The last two companies I worked for were both ANA corporate partners, and we excitedly continue that relationship here at Haleon! I’ve always been passionate about mentorship, whether I’m the mentor or the mentee, I find that you learn so much from both roles. It was an easy choice to volunteer my time to both the AEF MADE and Campus Speakers programs.
I fell into my role and field by accident, so I really appreciate the interest that social media and more specifically social intelligence generates from the business world. Each year our world becomes increasingly more digital, so the demand for practitioners like me will only continue to increase.
My field sits at the intersection of marketing, big data & analytics, social media, and market research, which all have their own unique heritage; heritage so diverse that there are so many problems to solve and think about. The people a generation behind me are digital natives, and I think that offers a lot of upside when it comes to driving awareness and adoption of next generation technology; applications that don’t even exist yet.
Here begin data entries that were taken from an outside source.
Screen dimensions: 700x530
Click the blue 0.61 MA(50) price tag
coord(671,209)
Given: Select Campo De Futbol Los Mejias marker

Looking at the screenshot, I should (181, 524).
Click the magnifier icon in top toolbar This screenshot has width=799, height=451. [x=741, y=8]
That’s a tough one, and a lot of the advice I follow and get from my own mentors isn’t necessarily unique. Don’t be afraid to take risks has really rung true for me the past couple years, which as a risk-averse person isn’t easy to lean-in to. But I’ve learned that with practice and patience risks don’t have to be so scary, and that many of the best risks I’ve taken have been calculated; those where I had a pretty good idea what the outcome would be, i.e., “safe bets”.
The other piece of advice I regularly follow, again kinda cliché but very true, is to be yourself and to be nice to other people. It’s really simple advice too, and I’ve found that by just being my authentic self I’ve become part of communities that appreciate my time, interests, and expertise. When my career is over, I hope people will remember me more for being the cool, sometimes funny, and always willing to help “social media guy”, and less for the reporting, analytics, and methodologies I create. By those standards, I’d consider my career a complete success.
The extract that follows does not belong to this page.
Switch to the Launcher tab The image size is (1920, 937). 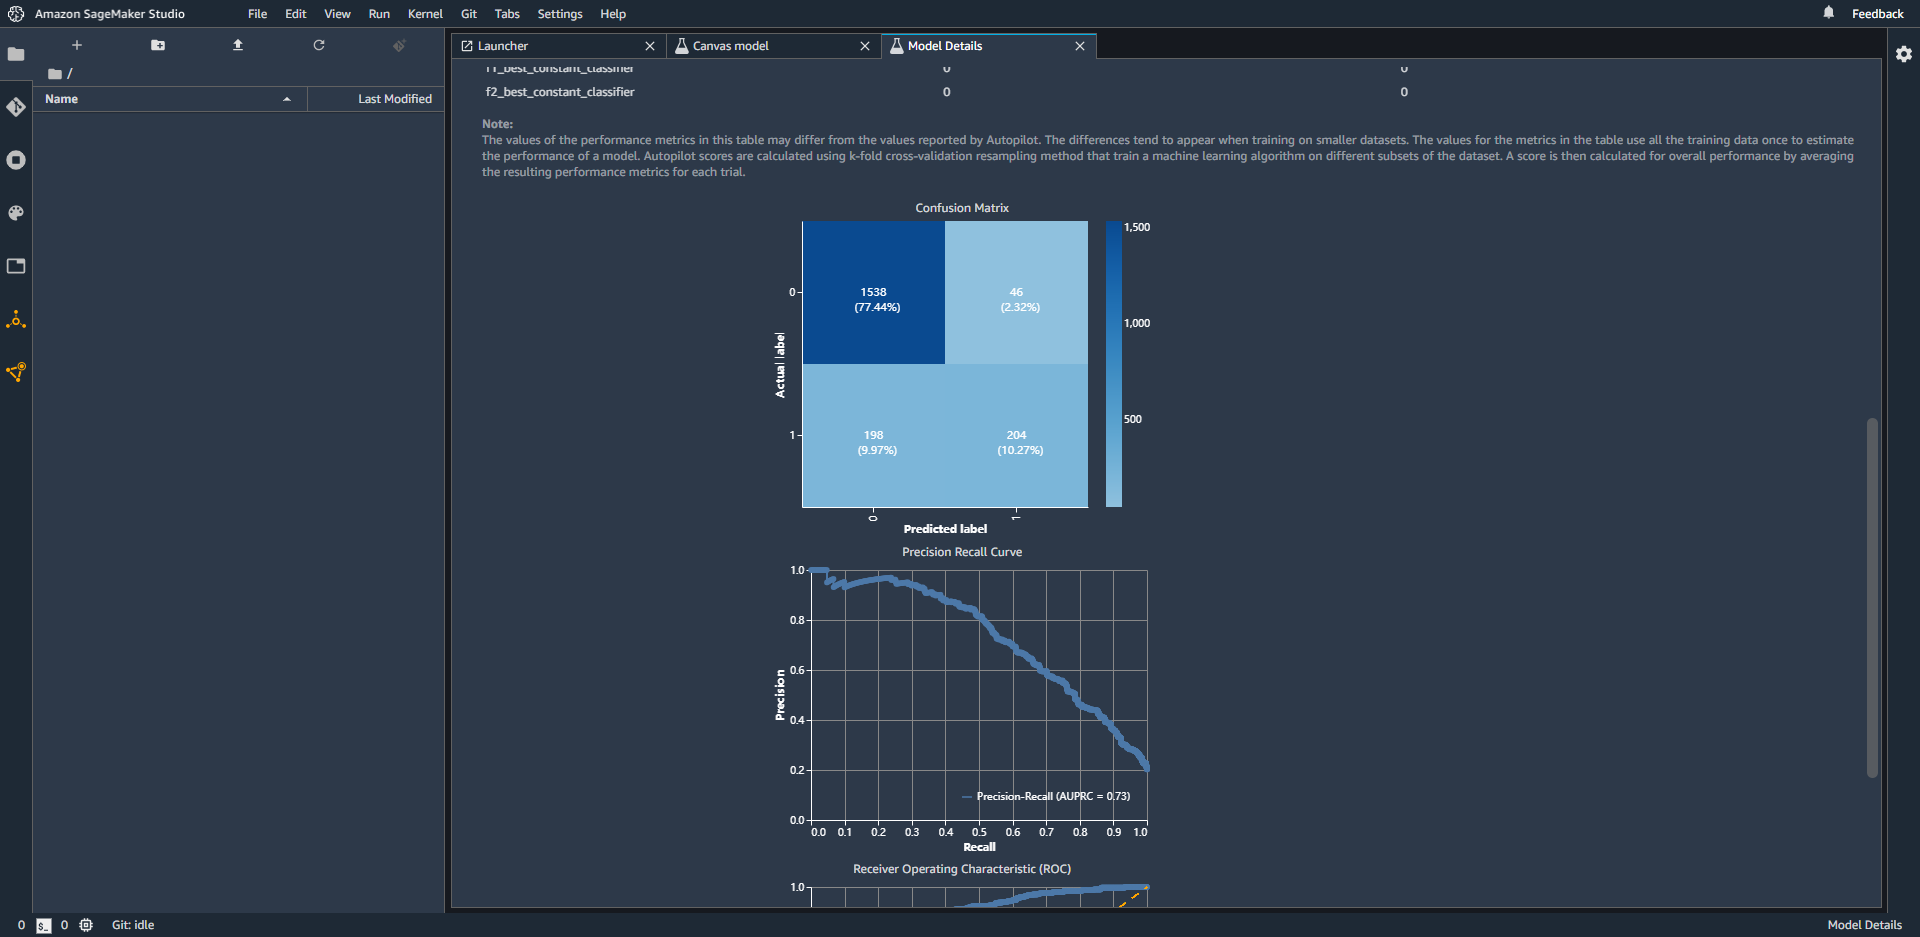point(502,45)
I think it’s fundamentally important to invest in the generations behind you, because as time goes on many of these folks will become your friends, subordinates, and coworkers. Why not invest in each other from day 1? It’s a really easy decision for me, and it gives you a chance to really hone your own leadership and people skills.
The AEF MADE program is very well established and to be able to participate each year is such a treat. The students are always incredibly talented and willing to go above and beyond their program requirements to make lasting connections and memories with us mentors. It’s programs like this that not only bridge the gap between academia and the business world, but plant relationship seeds that will blossom over the course of our lifetime. Can’t beat it.
My job is very niche in the marketing industry, so I appreciate being a lone ranger, there’s so much room to craft my role into what I want it to be. Despite working in a massive global company my role is very intrapreneurial, in that I am forced to be really scrappy but still have the resources of a larger enterprise.
My role is a unique mix of a typical analytics-role, social media-role, and market research-role, and constantly evolving. My job requires me to stay up to date on digital trends and what’s going on in “internet culture”, which means a lot of social media consumption. This is good and bad, but fundamentally it’s a lot of fun to be able to use both the quantitative and qualitative skillset I have to deliver meaningful impact to our business.
I’m very fortunate to have a job that I truly love and enjoy doing. I may not be at the same company forever, but I can definitely see myself doing some form of social media analytics/insights/intelligence for the rest of my career.
Be curious and don’t be afraid of the unknown. I’ve found that in my very young career that the discomfort associated with unknowns and ambiguity builds strength and resilience. If you can manage through uncertainty you can manage through anything. Unknowns are just that, you don’t know if they’re good or bad, but don’t let that stop you from finding out; every experience is a learning opportunity.